Let’s take a peek into the mortgage market. Interest rates for lending are incredibly low. The average 30 year fixed conforming mortgage rate is averaging 5.14% this week. Historically, they say that anything under 8% is good. These rates are basically the same as back in the huge refinance boom in the early 2000’s. These great rates may translate into lower interest payment requirements by your private money lenders too. You could say, “Well, if the banks are only getting 5% for their borrowed funds and I can offer you 8%, that’s pretty good, isn’t it?”
Heck, there are little stories of hope and prosperity popping up all over the place now. Here’s one that I though was pretty cool. Florida, arguably one of the hardest hit states from the real estate bust is starting to show signs of rejuvenated real estate life. Check out this video.
Comments spoken in the video by the builder’s executive includes:
“Push of 1st time buyers & move up buyers,” “Picking up,” “People are coming down from other parts of the country again,” (meaning – they are seeing home buyers relocating to Florida again which they said hasn’t been the case since a few years ago), “Increased growth.”
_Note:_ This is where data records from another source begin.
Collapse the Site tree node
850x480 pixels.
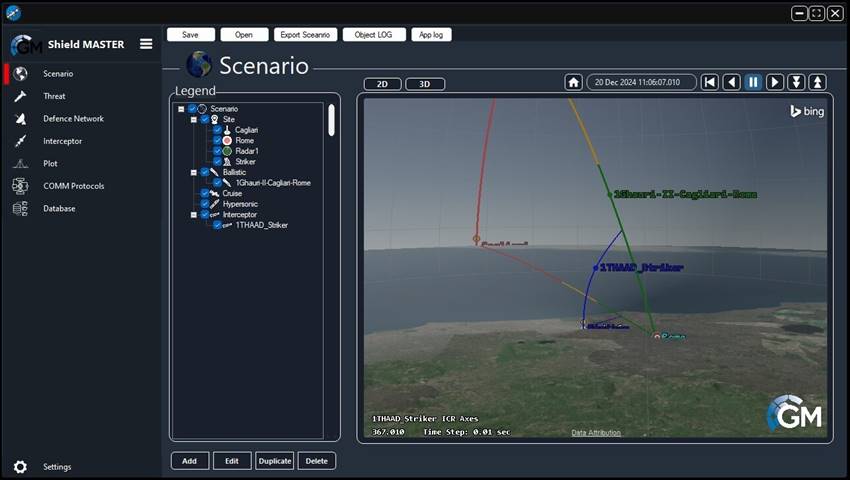(x=193, y=119)
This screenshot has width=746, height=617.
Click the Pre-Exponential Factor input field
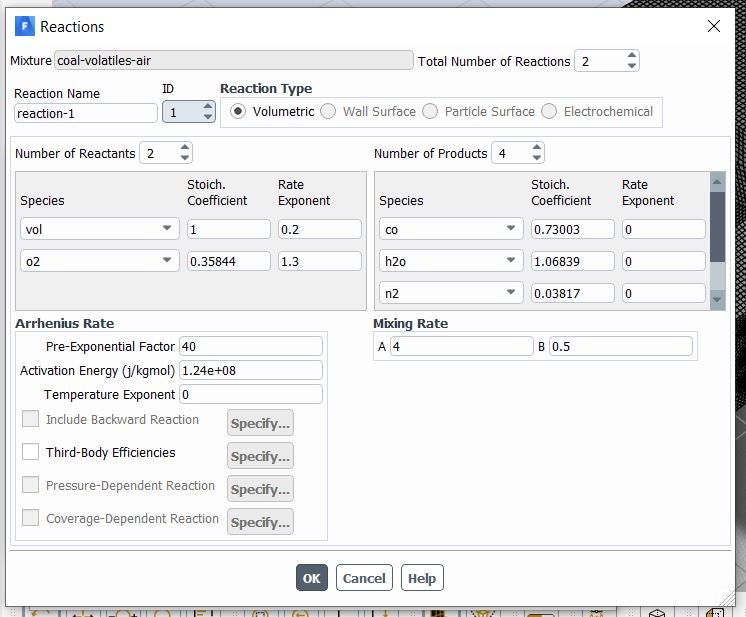click(x=250, y=346)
Increased construction does translate to increased jobs and thus lower unemployment. It also shows that there is new life getting breathed back into the real estate market right now!
Here’s our updated unemployment rate chart with March included.
As you can see, our actual rate is holding below the 270 moving average again this month and the Unemployment rate had another steady month holding at 9.7%. It’s true it didn’t come down this past month vs. Feb. & Jan., but it didn’t increase either. This marks 5 straight months without the unemployment rate increasing. We haven’t had that happen since late 2006! Any month now, let’s expect to see it start ticking downward. We’re all hungry to read about real economic growth and just wait till the media gets smart to that fact. They’ll start reporting all the good that’s sprouting in the economy and the avalanche will start! Who wants to bet me on it?

First Foreclosure and Now a HUGE Tax Burden! What’s Next?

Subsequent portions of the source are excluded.